Activated from the IL on June 17 and traded to the Cubs on July 30, Phelps has been terrific for both teams, working to a combined 3.18 ERA with a 30-to-12 K/BB ratio in 28 1/3 innings (33 appearances). When he took the mound for the 30th time in 2019, he boosted the value of his 2020 option from that initial $1MM baseline to $3MM. He’s also already earned $500K of incentives and will earn another $250K when he makes his 35th appearance. If Phelps takes the ball seven more times before the end of the regular season, he’ll again boost the value of his option, this time to $5MM, and secure another $350K bonus.
The level at which his 2020 option settles is of particular intrigue because that will also determine the amount of incentives available to him next year. Phelps’ contract came with three different possible tiers of incentives, each of which was based on the option’s ultimate value. MLBTR has learned some of the specifics surrounding those incentive packages. If his option is valued at $3MM (i.e. he appears in 39 or fewer total games), Phelps would be able to earn an additional $2.75MM in appearance-based bonuses: $250K for reaching 25, 30 and 35 games as well as $400K for reaching 40, 45, 50, 55 and 60 games.
Were he to reach that 40-appearance threshold in 2019 and boost the value of the option to $5MM, he’d be able to earn an additional $1.5MM in appearance-based bonuses: $150K for reaching 25, 30 and 35 games as well as $210K for reaching 40, 45, 50, 55 and 60 games. Both tiers contain added incentives for games finished, but the Cubs’ signing of Craig Kimbrel doesn’t bode well for Phelps’ chances of an extended run as the team’s closer.
All of those factors will be weighed by the Cubs when they determine whether to bring Phelps back for the 2020 season, as will the fact that they stand to see a large chunk of their ’pen depart via free agency. Brandon Kintzler, Pedro Strop, Steve Cishek, Derek Holland, Xavier Cedeno, Tony Barnette and Brandon Morrow (who didn’t throw a pitch in 2019) are all off the books at season’s end.
From a pure performance standpoint, Phelps has improved as the season has worn on. His fastball averaged 92.1 mph with the Jays but is up to 92.8 mph with the Cubs. That’s still less than the 94.4 mph he averaged prior to Tommy John surgery, but the life on that heater does seem to be coming back. Phelps also managed just a 5.4 percent swinging-strike rate in Toronto but has seen that rate leap to 11.1 percent in Chicago — a rate that would represent a career-high. He’s also benefited from a sky-high 98.6 percent strand rate with the Cubs, though, which no pitcher can be expected sustain over a larger body of work. Phelps has held righties in check nicely (.232/.311/.377) but struggled against opposing lefties (.263/.349/.553).
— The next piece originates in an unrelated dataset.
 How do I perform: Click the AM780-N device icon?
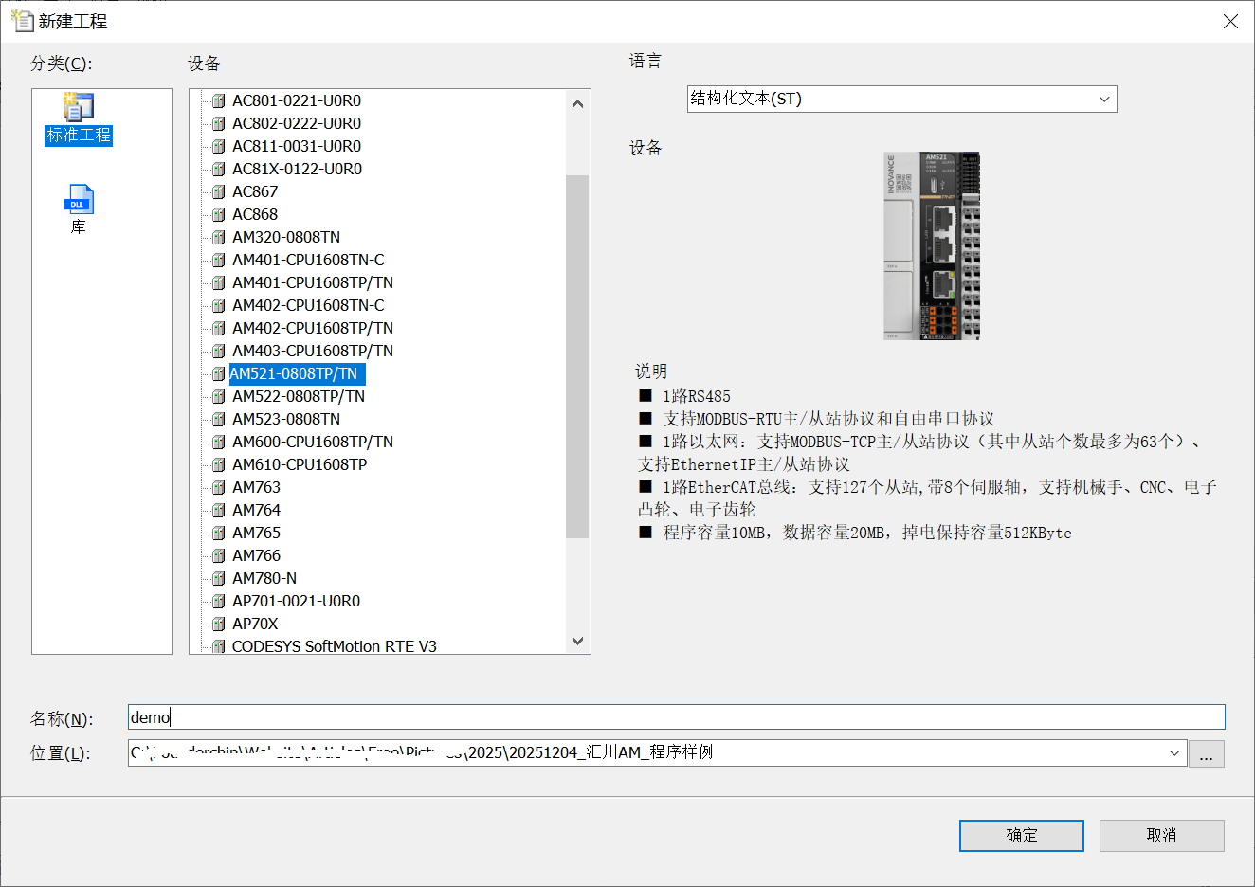(x=219, y=578)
Phelps’ usage over the regular season’s final couple of weeks will be worth monitoring, as it may ultimately play a large role in determining whether he’s back with the team in 2020 or searching for a new deal in free agency this winter. Neither the $3MM or $5MM price point is any sort of back-breaker, particularly with a fair bit of money coming off the books. But the Cubs also likely want to maintain as much flexibility as they can, and tacking on an extra $2MM to Phelps’ option is probably something they’d like to avoid, if possible, unless they’re planning to decline the option either way. There’s no buyout on the option, so this’ll be a straight $3MM or $5MM decision, depending on how many more times Phelps takes the ball prior to Sept. 29.